__Data under study__:
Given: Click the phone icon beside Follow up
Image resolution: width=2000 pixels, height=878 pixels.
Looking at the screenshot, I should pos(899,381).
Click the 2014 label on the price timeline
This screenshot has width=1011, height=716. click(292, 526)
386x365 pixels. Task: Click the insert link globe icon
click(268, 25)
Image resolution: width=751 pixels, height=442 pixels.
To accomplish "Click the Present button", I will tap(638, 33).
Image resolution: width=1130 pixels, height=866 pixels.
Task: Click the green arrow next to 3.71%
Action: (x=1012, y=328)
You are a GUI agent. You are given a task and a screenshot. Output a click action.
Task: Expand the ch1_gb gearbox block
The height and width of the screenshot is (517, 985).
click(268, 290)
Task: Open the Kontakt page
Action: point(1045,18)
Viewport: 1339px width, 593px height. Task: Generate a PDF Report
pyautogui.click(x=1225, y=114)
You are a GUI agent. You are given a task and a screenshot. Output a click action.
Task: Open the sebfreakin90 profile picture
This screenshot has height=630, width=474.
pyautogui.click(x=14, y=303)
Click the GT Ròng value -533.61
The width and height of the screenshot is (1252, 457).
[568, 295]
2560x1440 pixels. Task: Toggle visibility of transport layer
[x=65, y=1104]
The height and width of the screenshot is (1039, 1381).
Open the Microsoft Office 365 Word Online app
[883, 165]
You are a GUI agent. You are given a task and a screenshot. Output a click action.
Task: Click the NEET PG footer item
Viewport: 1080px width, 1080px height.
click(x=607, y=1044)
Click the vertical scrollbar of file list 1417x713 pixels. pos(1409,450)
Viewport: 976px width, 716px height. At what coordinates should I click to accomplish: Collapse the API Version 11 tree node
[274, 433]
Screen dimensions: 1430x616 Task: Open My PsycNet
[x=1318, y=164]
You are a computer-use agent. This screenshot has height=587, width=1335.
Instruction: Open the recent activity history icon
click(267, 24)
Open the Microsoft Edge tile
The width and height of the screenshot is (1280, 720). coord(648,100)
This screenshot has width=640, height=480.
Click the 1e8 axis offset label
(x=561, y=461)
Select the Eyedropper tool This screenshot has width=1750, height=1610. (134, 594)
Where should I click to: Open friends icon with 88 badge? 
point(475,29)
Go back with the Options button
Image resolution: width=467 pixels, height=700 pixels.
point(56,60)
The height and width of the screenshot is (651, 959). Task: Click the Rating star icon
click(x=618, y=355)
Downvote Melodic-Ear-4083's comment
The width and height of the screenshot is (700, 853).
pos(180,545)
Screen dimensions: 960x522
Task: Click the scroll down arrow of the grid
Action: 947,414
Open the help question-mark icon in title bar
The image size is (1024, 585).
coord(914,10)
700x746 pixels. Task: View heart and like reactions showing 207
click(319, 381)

__Problem description__: Go through the records and set each one down again, unchanged.

__Response for this exercise__:
Given: Click the phone icon beside Follow up
Image resolution: width=2000 pixels, height=878 pixels.
Looking at the screenshot, I should pos(899,381).
Click the 2014 label on the price timeline
This screenshot has width=1011, height=716. click(292, 526)
386x365 pixels. Task: Click the insert link globe icon
click(268, 25)
Image resolution: width=751 pixels, height=442 pixels.
To accomplish "Click the Present button", I will tap(638, 33).
Image resolution: width=1130 pixels, height=866 pixels.
Task: Click the green arrow next to 3.71%
Action: (x=1012, y=328)
You are a GUI agent. You are given a task and a screenshot. Output a click action.
Task: Expand the ch1_gb gearbox block
The height and width of the screenshot is (517, 985).
click(268, 290)
Task: Open the Kontakt page
Action: point(1045,18)
Viewport: 1339px width, 593px height. Task: Generate a PDF Report
pyautogui.click(x=1225, y=114)
You are a GUI agent. You are given a task and a screenshot. Output a click action.
Task: Open the sebfreakin90 profile picture
This screenshot has height=630, width=474.
pyautogui.click(x=14, y=303)
Click the GT Ròng value -533.61
The width and height of the screenshot is (1252, 457).
[568, 295]
2560x1440 pixels. Task: Toggle visibility of transport layer
[x=65, y=1104]
The height and width of the screenshot is (1039, 1381).
Open the Microsoft Office 365 Word Online app
[883, 165]
You are a GUI agent. You are given a task and a screenshot. Output a click action.
Task: Click the NEET PG footer item
Viewport: 1080px width, 1080px height.
click(x=607, y=1044)
Click the vertical scrollbar of file list 1417x713 pixels. pos(1409,450)
Viewport: 976px width, 716px height. At what coordinates should I click to accomplish: Collapse the API Version 11 tree node
[274, 433]
Screen dimensions: 1430x616 Task: Open My PsycNet
[x=1318, y=164]
You are a computer-use agent. This screenshot has height=587, width=1335.
Instruction: Open the recent activity history icon
click(267, 24)
Open the Microsoft Edge tile
The width and height of the screenshot is (1280, 720). coord(648,100)
This screenshot has width=640, height=480.
Click the 1e8 axis offset label
(x=561, y=461)
Select the Eyedropper tool This screenshot has width=1750, height=1610. (134, 594)
Where should I click to: Open friends icon with 88 badge? 
point(475,29)
Go back with the Options button
Image resolution: width=467 pixels, height=700 pixels.
point(56,60)
The height and width of the screenshot is (651, 959). Task: Click the Rating star icon
click(x=618, y=355)
Downvote Melodic-Ear-4083's comment
The width and height of the screenshot is (700, 853).
pos(180,545)
Screen dimensions: 960x522
Task: Click the scroll down arrow of the grid
Action: 947,414
Open the help question-mark icon in title bar
The image size is (1024, 585).
coord(914,10)
700x746 pixels. Task: View heart and like reactions showing 207
click(319, 381)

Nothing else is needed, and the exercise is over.